100 Years of Adolf Hitler opens with images of Wim Wenders receiving the Golden Palm for Wings of Desire (1987) and arguing that films can change the world. In his films (and also in interviews) Schlingensief regularly called out to Wenders (who once walked away from a screening of Menu total within ten minutes, by the way). For Schlingensief, Wenders is a symbol of the Germany that plants beautiful flowers to cover the dirty soil. Schlingensief’s answer is to tear those flowers away and push your face in the mud. You have to acknowledge that the soil is still the same soil and that it doesn’t take much for the weeds to sprout from it once again.

The next two parts of the trilogy elaborate on that idea. In the month following the fall of the Berlin wall, Schlingensief made The German Chainsaw Massacre (1990). While newly united Germany and the world were mainly celebrating, Schlingensief painted a picture in which West Germans turn the East Germans into mincemeat. Literally. ‘They came as friends and left as Frankfurters.’ Schlingensief did not see the euphoria of reunification, but the unbridgeable inequality. And that inequality fed an aversion and distrust that, according to him, would continue to fester for a long time to come. For that is what lies hidden underneath the aggression and hatred that we so often encounter in his films. ‘I love to peel off the layers’, as Schlingensief himself put it in Christoph Schlingensief and his Films. ‘And what you find underneath is always fear.’

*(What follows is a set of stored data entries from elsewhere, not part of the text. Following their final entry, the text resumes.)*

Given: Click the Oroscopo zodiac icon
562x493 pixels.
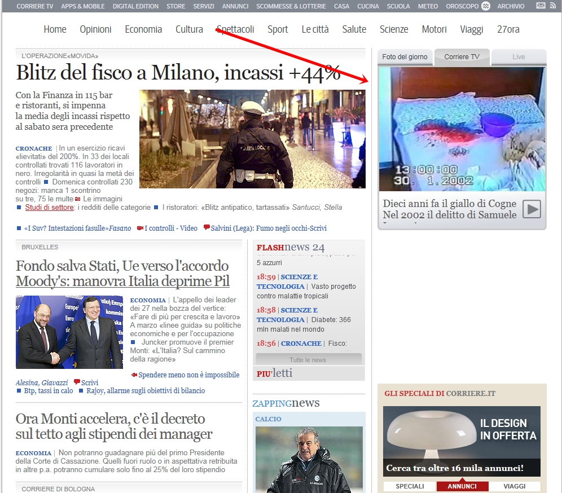Looking at the screenshot, I should [x=485, y=6].
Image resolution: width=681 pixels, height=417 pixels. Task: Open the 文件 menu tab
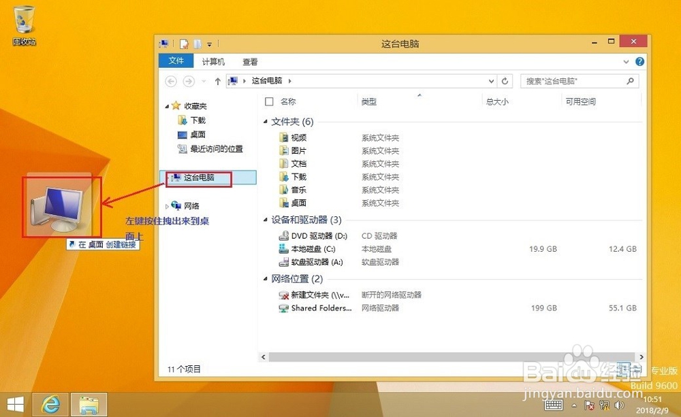click(x=175, y=61)
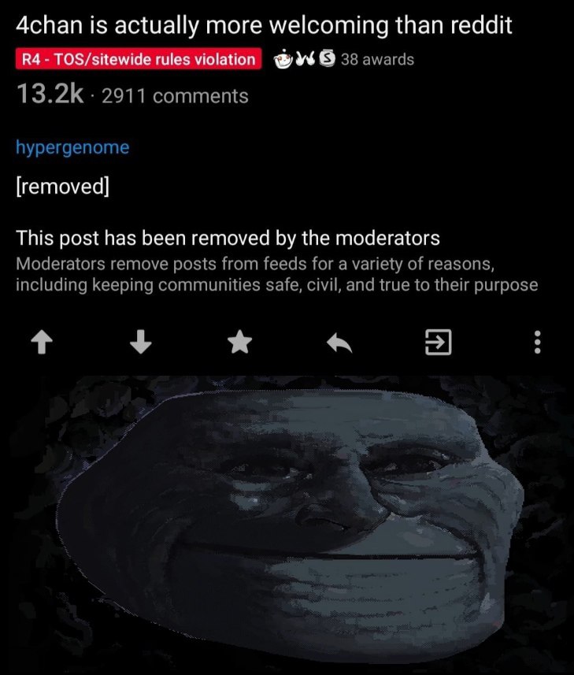Open the dark troll face image

(x=287, y=525)
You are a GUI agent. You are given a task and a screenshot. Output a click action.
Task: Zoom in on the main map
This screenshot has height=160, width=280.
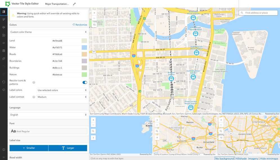[94, 13]
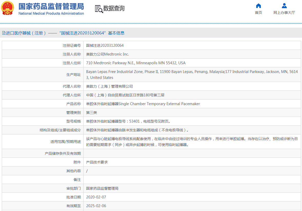
Task: Click the 数据查询 heading text
Action: (114, 8)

The last film in the trilogy is Terror 2000 (1992), very loosely inspired by the hostage drama in Gladbeck in 1988, which resulted in a media spectacle in which one of the two hostage-takers spoke to the press extensively and put the barrel of a gun in his mouth, an image that Schlingensief echoes in his film. In Terror 2000 we see even more clearly what ignoring those smouldering remains of Hitler can cause to ignite. ‘The Neo-nazis are coming!’ Here too, the violence is grotesque and absurd, but it is more difficult to laugh off. The audacity of the neo-Nazis shown in the film, who link the resurgence of Germany to keeping the white race pure, echoes very loudly in the present. Schlingensief’s work is not a refined and flawless social analysis, but it does indeed stir up something essential. As his assistant Jörg van der Horst wrote on the site of the Goethe Institut: ‘It is the work of an artist who distrusts surfaces and therefore scratches them open‘.

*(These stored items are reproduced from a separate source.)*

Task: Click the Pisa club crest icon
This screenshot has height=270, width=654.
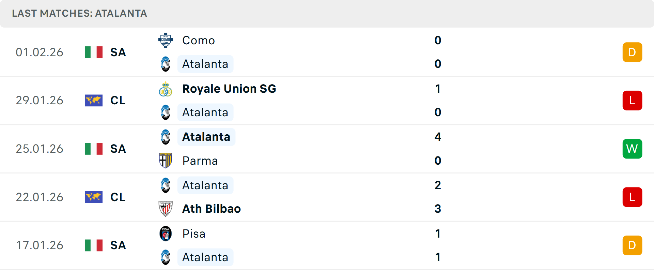Action: 166,234
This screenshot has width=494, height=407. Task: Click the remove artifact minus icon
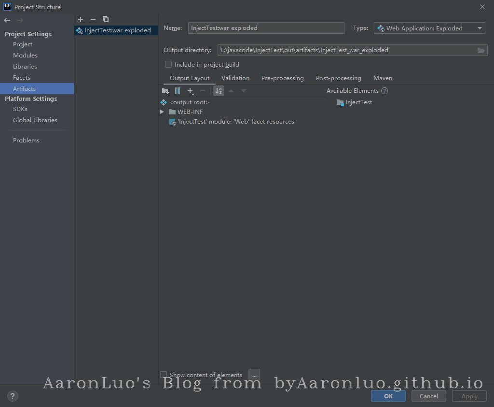click(x=93, y=19)
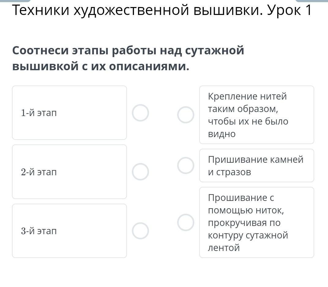Select the circle next to 'Пришивание камней и стразов'
The width and height of the screenshot is (328, 287).
(x=186, y=165)
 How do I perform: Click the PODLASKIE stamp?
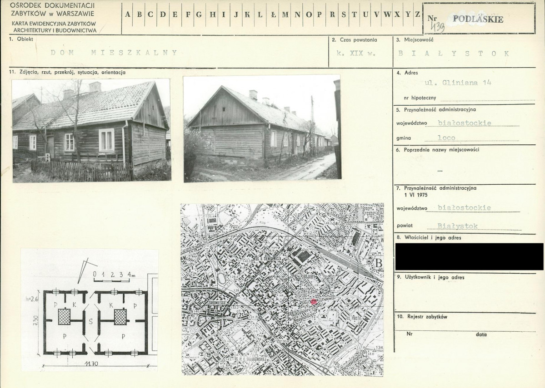click(478, 19)
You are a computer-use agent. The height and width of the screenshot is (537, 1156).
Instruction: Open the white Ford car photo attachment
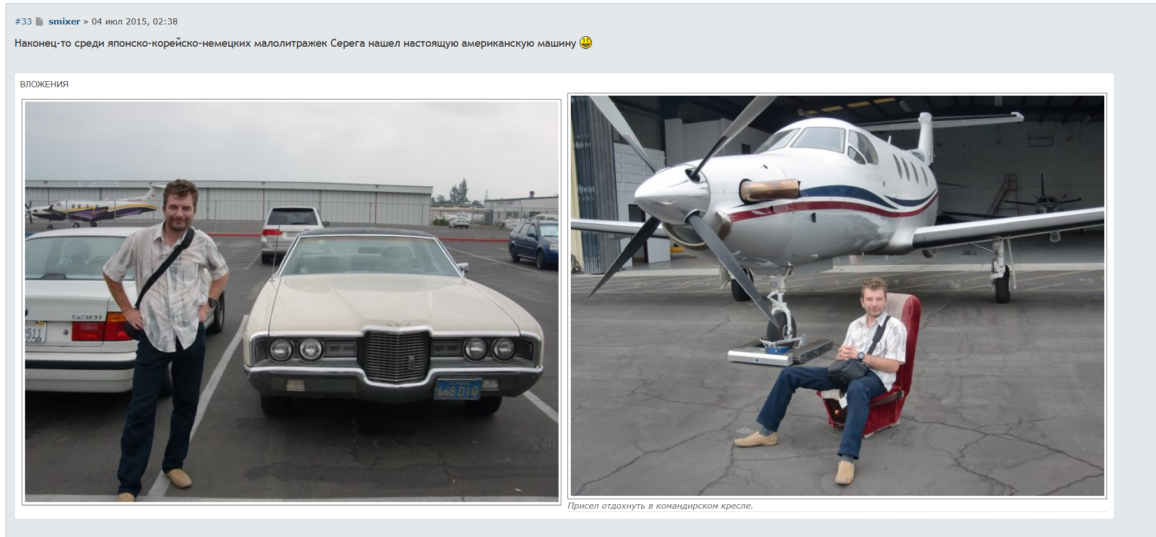292,302
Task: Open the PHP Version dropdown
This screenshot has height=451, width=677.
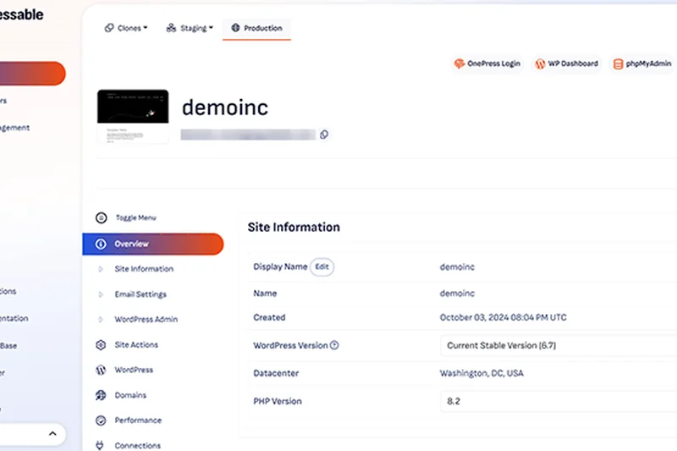Action: pyautogui.click(x=559, y=401)
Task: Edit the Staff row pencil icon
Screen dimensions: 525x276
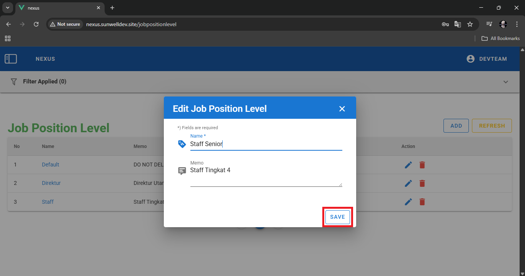Action: [x=408, y=202]
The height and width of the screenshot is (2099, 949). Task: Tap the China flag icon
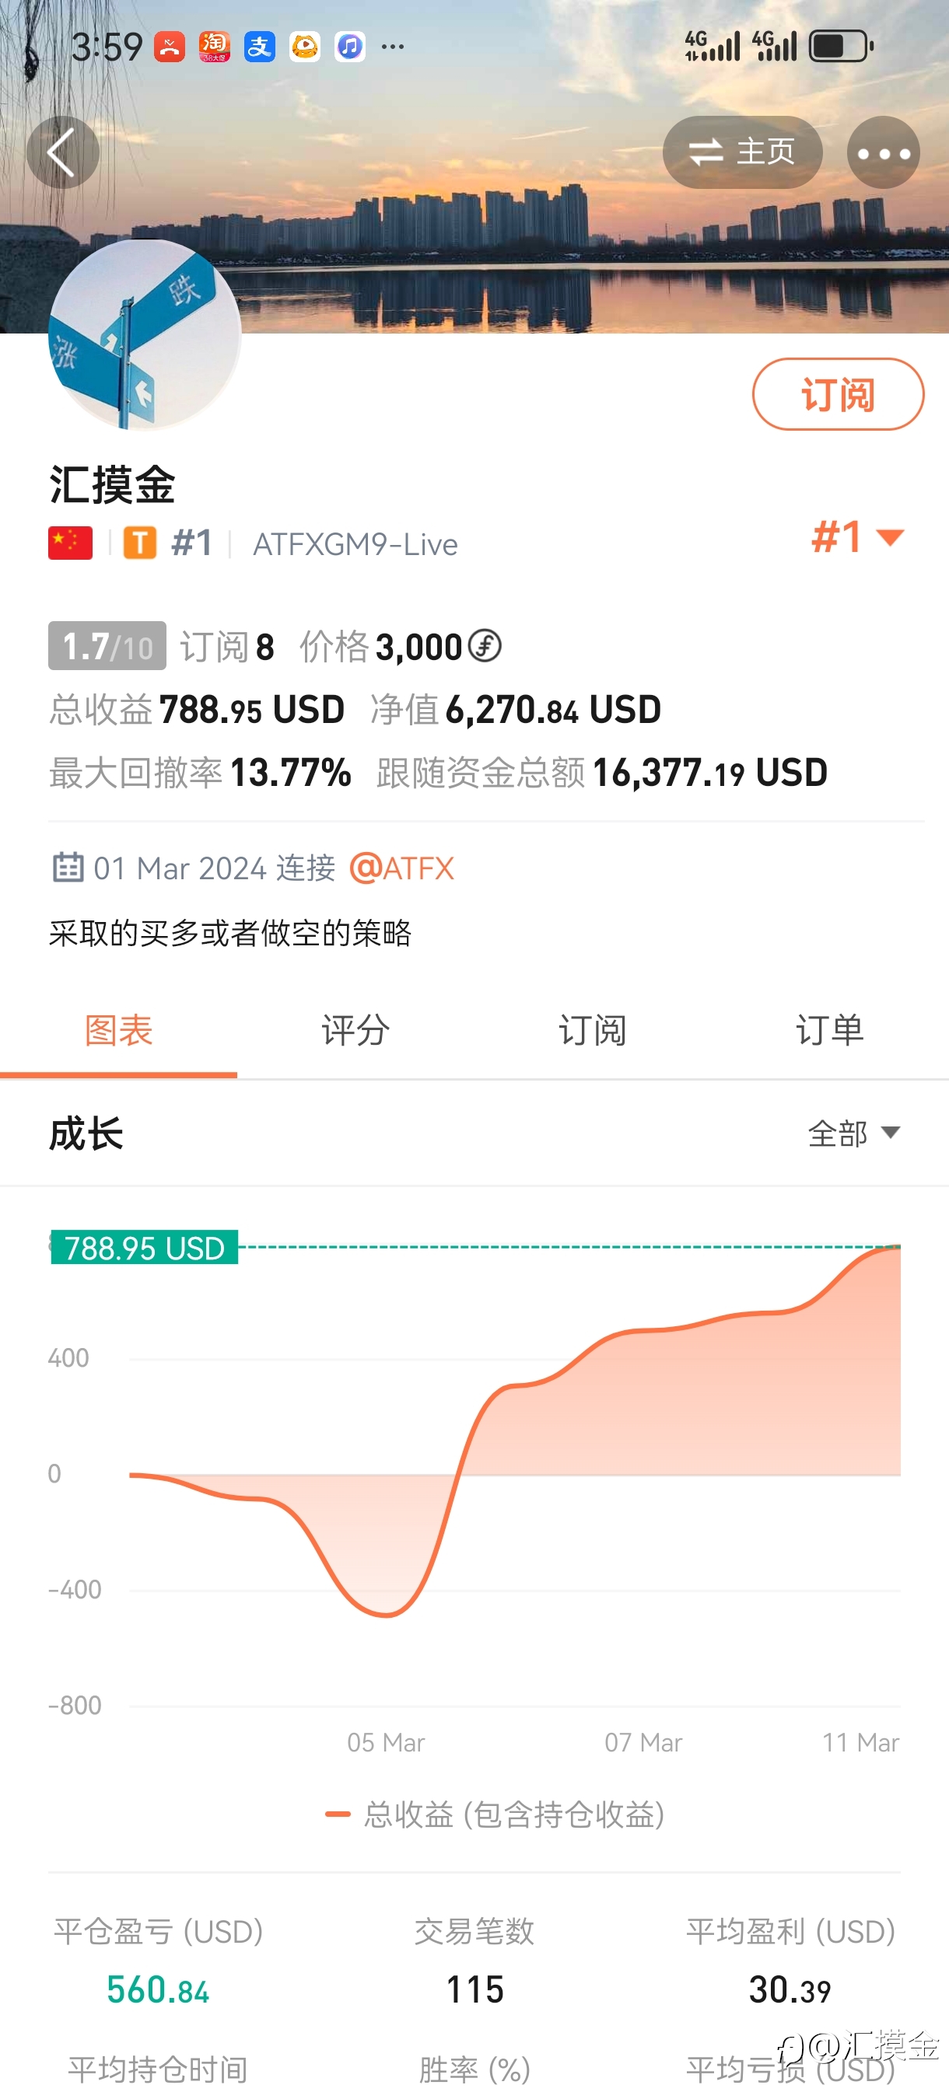pyautogui.click(x=70, y=543)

After 120 Days, Schlingensief hardly made any films anymore and increasingly focused on theatre. There, too, he kept scratching at the scabs. In 2001, he performed Hamlet and had the group of actors that Hamlet invites in the play, played by former neo-Nazis. And in the summer of 2000 (the heyday of Jörg Haider and his rightwing Austrian Freedom Party) he locked asylum seekers in a container filled with cameras in stately Vienna. On the internet you could follow the activities of the asylum seekers as a kind of variation on Big Brother and vote on who should be expelled from the country. The project and the fierce discussions that this provoked on the square where the container was located, were recorded in the documentary Foreigners out! Schlingensiefs Container (2002).

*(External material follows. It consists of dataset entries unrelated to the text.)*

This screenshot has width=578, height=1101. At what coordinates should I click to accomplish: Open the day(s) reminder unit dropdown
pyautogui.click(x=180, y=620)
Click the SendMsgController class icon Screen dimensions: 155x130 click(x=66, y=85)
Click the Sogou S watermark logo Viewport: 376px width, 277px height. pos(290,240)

Even after his diagnosis in 2008, he continued to make theatre. The fear he had already expressed in 120 Days, of dying early just like Fassbinder, drove him to stir the pot once more, but also to take one final look around. Because under all the disruptive chaos in his work was no cynic, but someone who genuinely loved life and even in the face of death, saw the beauty in the world. ‘I don’t have to prove that I can dance on the moon,’ he writes in his diary. ‘I don’t have to proclaim that from now on I will take care of the men on Mars, because they don’t have a voice and also want some say. No, that’s not it. It’s about the feeling that in this world – right in front of me – there are so many beautiful things.’